TEXTE FOURNI:
━━━━━━━━━━━━━━━━

La 35ème édition du festival Films de femmes lève son rideau ce vendredi 22 mars pour dix jours. Fondatrice et directrice de l’évènement, Jackie Buet revient sur la lutte qu’elle mène depuis toutes ces années pour l’égalité des femmes dans le milieu du cinéma.
Qu’est-ce qui vous a menée à la création de ce festival ?
Cet évènement a deux profondes racines. D’une part, mon goût pour la culture et plus particulièrement les images. De l’autre, mon engagement dans la lutte pour l’égalité des droits. J’appartiens à la génération des féministes du milieu des années 70 et j’ai beaucoup manifesté. Avec Elisabeth Tréad, nous avons eu envie de mettre le public le plus large en contact avec le cinéma fait par les femmes. C’est dans cette optique que nous avons créé le festival.
Quelles évolutions avez-vous constaté ces 35 dernières années quant au rôle des femmes dans le cinéma ?

━━━━━━━━━━━━━━━━

INFORMATIONS FOURNIES:
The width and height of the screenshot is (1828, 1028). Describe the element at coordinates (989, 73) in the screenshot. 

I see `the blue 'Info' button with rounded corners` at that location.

━━━━━━━━━━━━━━━━

OBJECTIFS:
**1)** Traduisez en anglais la phrase suivante de l'entretien sur le festival Films de femmes : « Avec Elisabeth Tréad, nous avons eu envie de mettre le public le plus large en contact avec le cinéma fait par les femmes. »
**2)** Recopiez fidèlement le passage de l'entretien qui s'ouvre sur les mots contenant « La 35ème édition » et se referme sur « ce festival ? ».
Appuyez-vous uniquement sur l'entretien pour répondre.

RÉPONSES CI-DESSOUS:
**1)** Together with Elisabeth Tréad, we wanted to bring the widest possible audience into contact with cinema made by women.

**2)**
La 35ème édition du festival Films de femmes lève son rideau ce vendredi 22 mars pour dix jours. Fondatrice et directrice de l’évènement, Jackie Buet revient sur la lutte qu’elle mène depuis toutes ces années pour l’égalité des femmes dans le milieu du cinéma.
Qu’est-ce qui vous a menée à la création de ce festival ?